Peter Weir est un cinéaste qui prend son temps, et c’est une denrée de plus en plus rare à Hollywood. Dans la vie et dans ses films, c’est à l’évidence un type qui n’aime pas se presser. Le réalisateur australien, officiant aux Etats-Unis depuis maintenant près de 30 piges, a donc mis 8 ans avant de sortir un nouveau film après son fameux Master and Commander. Si ce dernier n’avait pas été un franc succès, on aurait ainsi pu dire que le cinéaste a vécu une longue traversée du désert, à l’image, littéralement, de son groupe de personnages dans le film qui marque son retour tant attendu : Les Chemins de la liberté (The Way Back en vo, soit Le Demi-Tour en québécois). Peter Weir retrace en effet le périple d’une bande de prisonniers échappés d’un camp de travail sibérien en 1940 et bien décidés à regagner un pays où ils seraient libres. D'où le titre, astucieux. Ces hommes, partis du nord de la Sibérie, se donnent ainsi pour objectif d’aller à pieds jusqu’en Inde, après avoir constaté avec effroi que la Mongolie était désormais une alliée de l’Union soviétique et ne constituait donc plus une terre d’accueil en accord avec leurs désirs de liberté. D'où le titre, là aussi astucieux. Plus tard rejoints par une jeune fille de 15 ans mais qui ressemble déjà à une catin avec 15 ans d'expériences sexuelles intenses, ces grands randonneurs devant l’éternel traverseront quasiment tous les types de paysages possibles, des montagnes enneigées de la Kolyma à l’étendue désertique de Gobi, en passant par les steppes arides d’Asie centrale et les eaux limpides du Lac Baïkal, offrant ainsi à Peter Weir l’occasion de nous croquer avec un savoir-faire évident des images de toute beauté, sans jamais aller jusqu'à la véritable contemplation.

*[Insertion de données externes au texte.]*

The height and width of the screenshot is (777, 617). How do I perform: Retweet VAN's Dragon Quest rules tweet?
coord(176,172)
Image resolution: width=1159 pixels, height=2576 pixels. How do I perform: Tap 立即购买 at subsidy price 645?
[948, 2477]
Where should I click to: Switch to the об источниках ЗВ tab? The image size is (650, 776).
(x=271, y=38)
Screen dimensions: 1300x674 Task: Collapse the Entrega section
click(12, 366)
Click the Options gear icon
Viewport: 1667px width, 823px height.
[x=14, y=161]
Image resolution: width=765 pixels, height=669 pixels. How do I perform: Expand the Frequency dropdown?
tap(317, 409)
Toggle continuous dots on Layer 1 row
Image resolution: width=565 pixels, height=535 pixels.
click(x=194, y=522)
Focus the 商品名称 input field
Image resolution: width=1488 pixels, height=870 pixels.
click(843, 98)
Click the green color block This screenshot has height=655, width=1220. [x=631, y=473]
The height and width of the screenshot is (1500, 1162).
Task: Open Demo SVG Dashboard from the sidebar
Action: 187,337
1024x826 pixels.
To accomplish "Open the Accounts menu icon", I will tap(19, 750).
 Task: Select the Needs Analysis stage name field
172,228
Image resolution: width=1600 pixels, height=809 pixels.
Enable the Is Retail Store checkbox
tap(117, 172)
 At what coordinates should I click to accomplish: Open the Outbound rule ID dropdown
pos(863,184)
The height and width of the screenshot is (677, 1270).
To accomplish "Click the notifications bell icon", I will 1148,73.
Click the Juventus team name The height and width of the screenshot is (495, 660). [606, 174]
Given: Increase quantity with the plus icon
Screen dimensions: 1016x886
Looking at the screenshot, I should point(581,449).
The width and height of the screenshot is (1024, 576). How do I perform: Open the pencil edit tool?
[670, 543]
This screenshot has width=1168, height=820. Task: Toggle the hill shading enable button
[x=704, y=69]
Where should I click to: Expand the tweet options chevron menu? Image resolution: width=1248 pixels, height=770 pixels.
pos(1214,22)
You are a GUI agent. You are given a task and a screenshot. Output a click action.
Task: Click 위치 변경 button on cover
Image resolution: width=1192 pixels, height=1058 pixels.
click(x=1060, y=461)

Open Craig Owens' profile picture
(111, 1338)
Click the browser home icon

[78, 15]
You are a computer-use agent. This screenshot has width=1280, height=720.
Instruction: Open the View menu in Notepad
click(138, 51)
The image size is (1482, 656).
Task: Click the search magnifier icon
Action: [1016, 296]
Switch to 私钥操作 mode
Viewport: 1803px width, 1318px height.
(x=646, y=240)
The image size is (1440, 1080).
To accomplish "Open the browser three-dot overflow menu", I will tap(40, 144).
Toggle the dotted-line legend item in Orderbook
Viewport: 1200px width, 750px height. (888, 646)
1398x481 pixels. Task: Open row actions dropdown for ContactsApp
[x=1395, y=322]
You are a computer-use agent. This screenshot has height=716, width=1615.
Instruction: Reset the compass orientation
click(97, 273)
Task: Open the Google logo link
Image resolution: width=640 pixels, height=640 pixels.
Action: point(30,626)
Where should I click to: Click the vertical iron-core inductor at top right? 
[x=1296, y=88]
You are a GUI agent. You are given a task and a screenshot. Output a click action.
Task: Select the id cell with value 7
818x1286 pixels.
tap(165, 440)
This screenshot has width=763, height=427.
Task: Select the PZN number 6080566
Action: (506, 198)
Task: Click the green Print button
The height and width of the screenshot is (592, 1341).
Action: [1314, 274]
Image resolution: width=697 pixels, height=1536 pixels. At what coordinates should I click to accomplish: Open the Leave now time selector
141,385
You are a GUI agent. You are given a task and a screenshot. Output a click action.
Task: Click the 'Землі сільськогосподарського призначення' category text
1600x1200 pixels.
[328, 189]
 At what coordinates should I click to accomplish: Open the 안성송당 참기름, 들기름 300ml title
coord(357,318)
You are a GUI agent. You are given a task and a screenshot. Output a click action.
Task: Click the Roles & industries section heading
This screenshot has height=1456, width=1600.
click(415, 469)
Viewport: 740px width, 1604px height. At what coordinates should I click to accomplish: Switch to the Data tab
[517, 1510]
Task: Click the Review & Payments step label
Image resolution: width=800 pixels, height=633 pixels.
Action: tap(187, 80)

Peter Weir, l'homme au béret, se mime ici en train de palper le cul de Saoirse Ronan, aux côtés d'un conseiller, spécialiste en climatologie et en culs juvéniles. Vieux pervers.

Évadés de leur camp en pleine tempête et dans un froid polaire, les personnages devront en outre faire face à quasiment tous les grands types de climats enregistrés sur le sol terrestre, puisqu’ils devront aussi affronter la chaleur la plus extrême ainsi que des ours libidineux au cours de leur folle randonnée. On raconte que le vétéran Peter Weir a passé tout le tournage du film avec un manuel de géographie physique sous un bras et le livre controversé de Slawomir Rawicz, A Marche forcée, sous l’autre. Bien qu’il prenne quelques libertés avec le second, le réalisateur natif de Sydney illustre le premier avec application et passe strictement tous les climats en revue, à l’exception des climats tropicaux et subtropicaux. Le metteur en scène aux allures de vieux prof de lycée fatigué nous livre donc un film pluridisciplinaire à recommander à tous les enseignants d’Histoire-Géographie, ces derniers pourraient le diffuser en classe pour tuer le temps en attendant les grandes vacances.


Communiste à la ville comme à l'écran, l'acteur n'a pas souhaité retirer son tatouage bien qu'on lui ait dit que le camarade Staline n'a pas fait que du bien à son idéologie chérie.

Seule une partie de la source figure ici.